Io invece sono d'accordo con Marco Ninci. A mio parere - già l'ho scritto in passato e, ovviamente, sono stato trattato qui come un
minus habens - gli anni di Muti alla Scala sono oggetto di una "leggenda nera" largamente immeritata e frutto di pregiudizi e/o distorsioni. Non voglio certo dire che fu quella meraviglia assoluta che raccontavano i giornali o i fan (detesto i fanatici di ogni parrocchia), ma certamente non fu il regno delle tenebre raccontato in modo così truculento da Mattioli, Marazzi, Vizzardelli, Malatesta (che però, mi pare parli più per sentito dire che per esperienza diretta) o Bagnoli. Trovo, innanzitutto, che i capi d'accusa formulati da quest'ultimo siano del tutto inconsistenti (ripetto le sue convinzioni, certamente, ma non le condivido).
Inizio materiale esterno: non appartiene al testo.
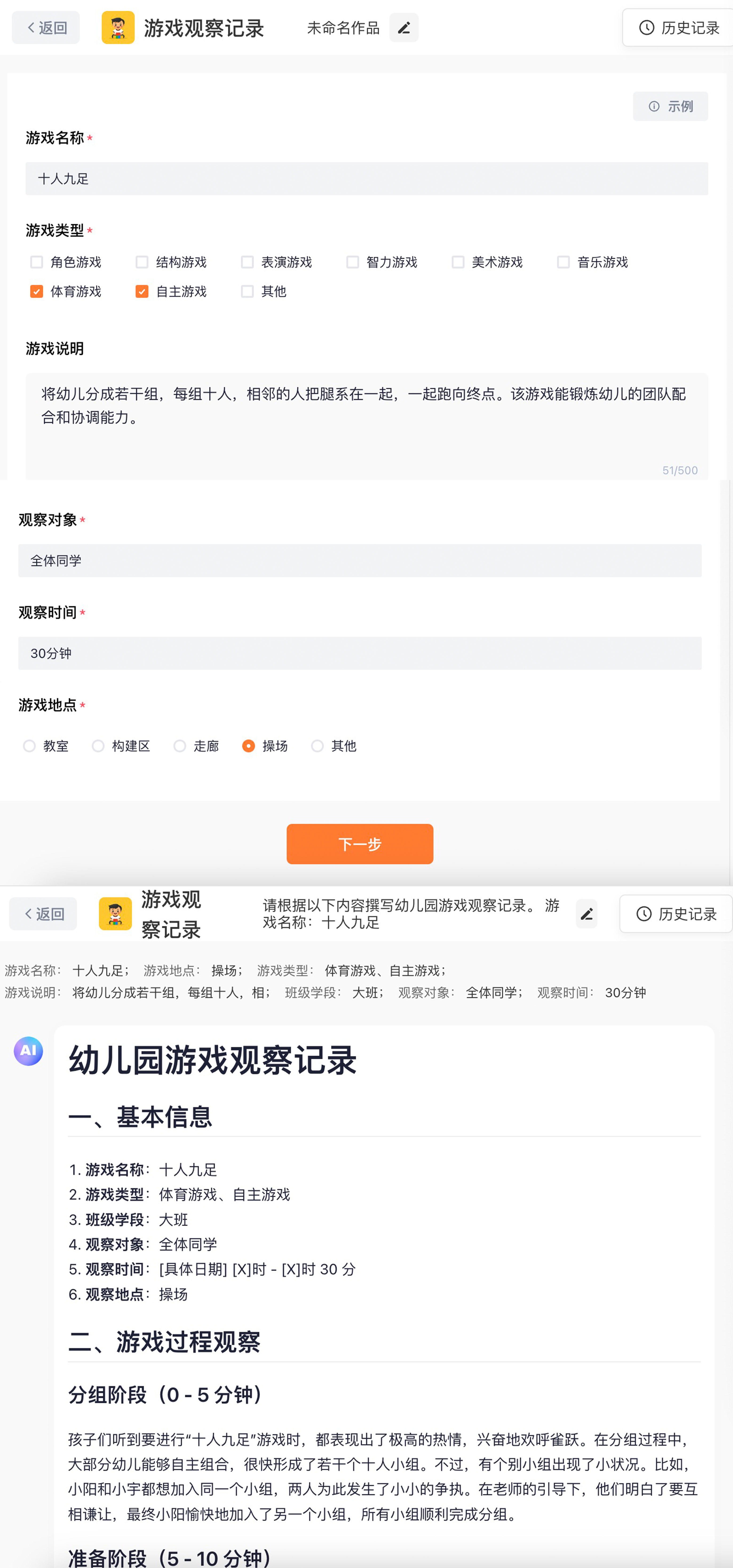Check the 智力游戏 checkbox
This screenshot has height=1568, width=733.
pos(353,262)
Innanzitutto trovo che il punto di partenza sia sbagliato, o quanto meno assai "partigiano": capisco che per questo sito uno spettacolo operistico si risolva essenzialmente nella regia e che, la regia, debba essere OBBLIGATORIAMENTE "decontestualizzata" e "destrutturata" per "ribaltare" la "stupida" drammaturgia originaria e costruire una nuova e geniale sequenza di eventi per istruire i comuni mortali a ritrovare significati inediti etc..etc.. ma risolvere l'intero spettacolo operistico in base all'aspetto visivo mi sembra quanto meno incompleto. Ma veniamo alle accuse mosse a Muti, messo alla berlina come l'ultimo dei buffoni e addirittura descritto come una specie di matto che si crede il massimo esponente della presunta "tradizione italiana":
1) "presenzialismo": di solito è la prima accusa. Muti dirigeva tutto e addirittura non permetteva ad altri di primeggiare sul podio. Falso! Certamente Muti era il direttore principale. Lo era istituzionalmente: non aveva mille collaborazioni in giro per l'Europa e non teneva neppure il piede in due scarpe (come il suo successore che teneva un piede a Milano e l'altro a Berlino e un trolley sotto il podio). Si dedicava alla Scala rinunciando - di fatto - ad una sicuramente più redditizia carriera discografica. Però a Milano lavorava...e pure molto. L'orchestra suonava in modo incomparabilmente superiore a quanto fa oggi. Era figura presente. Aveva plasmato un SUO riconoscibilissimo suono. Bene? Male? Come al solito se questo lo fa Muti è - per molti - male assoluto. Se lo fa qualcun altro è invece segno di professionalità e partecipazione. Mi sembra logico che un direttore che occupava gran parte del suo tempo a preparare in modo eccellente un'orchestra, quell'orchestra tenda a dirigerla spesso. Peccato veniale? Certamente, ma condiviso con tanti altri (pensiamo a Pappano a Londra: nessuno si è mai sognato di criticarlo perché dirigeva almeno la metà degli spettacoli della ROH!). Ma a Muti si deve per forza riservare un trattamento diverso (in Italia naturalmente, dove tutti si scoprono giuristi, commissari tecnici, velisti provetti e pure direttori d'orchestra...).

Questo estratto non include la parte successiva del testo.